An Evaluation of Rigid Sternal Fixation in Supporting Bone Healing and Improving Postoperative Recovery


About this study

The primary objective of this study is to evaluate sternal bone healing following a full median sternotomy versus standard of care for sternal closure with wire cerclage. Additional outcomes on post-operative pain and analgesic usage, patient function and quality of life, and complications will also be collected. A health economics study will also be conducted, in which cost and billing data will be collected from sites participating in this clinical study.

Participation eligibility

Participant eligibility includes age, gender, type and stage of disease, and previous treatments or health concerns.

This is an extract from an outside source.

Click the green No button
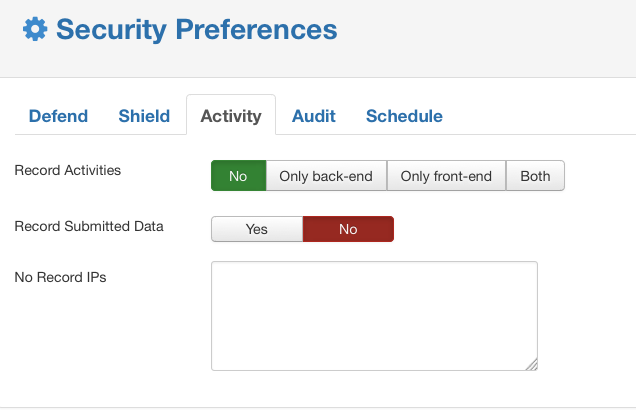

Guidelines differ from study to study, and identify who can or cannot participate. There is no guarantee that every individual who qualifies and wants to participate in a trial will be enrolled. Contact the study team to discuss study eligibility and potential participation.

Inclusion Criteria:

  • Patients undergoing a full standard midline sternotomy as a result of a cardiac surgical procedure (i.e. coronary artery bypass graft (CABG) and/or valve replacement along with other cardiac surgical procedures)
  • Patients admitted to the hospital the day of or the day before their scheduled surgical procedure
  • Patients ≥ 18 years of age
  • Patients with a BMI < 40

Exclusion Criteria:


  • Patients with endstage renal failure who are on dialysis
  • Patients with severe chronic obstructive pulmonary disease (COPD) (FEV1 < 50% or patients on on-home oxygen)
  • Patients on prescribed pre-operative narcotics
  • Patients taking chronic steroids, biologics acting as immunosuppressants (e.g. Enbrel (etanercept), Humira (adalimumab), Remicade (infliximab), or chemotherapeutics (iv or oral chemotherapeutics for cancer). Patients using a steroid inhaler for asthma should not be excluded.
  • Patients with an active infection as defined by a positive culture
  • Patients with foreign body sensitivity
  • Patients with mental or neurologic conditions who are unwilling or incapable of following postoperative care instructions
  • Patients defined within the New York Heart Association (NYHA) or Canadian Cardiovascular Society (CCS) functional Class IV for congestive heart failure: i.e., patients with cardiac disease resulting in inability to carry on any physical activity without discomfort (CCS ; NYHA)
  • Patients presenting emergent/salvage cardiac acuity as defined per the Society of Thoracic Surgeons (STS) guidelines: i.e., patients undergoing cardiopulmonary resuscitation en route to the operating room or prior to induction of anesthesia (STS)
  • Patients unwilling or unable to return for follow-up


  • Patients requiring delayed sternotomy closure
  • Patients with an off-midline sternotomy reducing the bony margin between a SternaLock screw body and an osteotomy to within 2mm or less
  • Patients presenting intra-operative conditions that in the opinion of the treating surgeon would require or preclude the use of either wire cerclage or rigid fixation, or who are not able to be plated or wired per the protocol (e.g. patients who in the opinion of the surgeon have insufficient quantity of quality of sternal bone; redo sternotomy with excessive fibrous tissue)
  • Use of non resorbable (beeswax) bonewax
  • Intraoperative death prior to device placement

Participating Mayo Clinic locations

Study statuses change often. Please contact the study team for the most up-to-date information regarding possible participation.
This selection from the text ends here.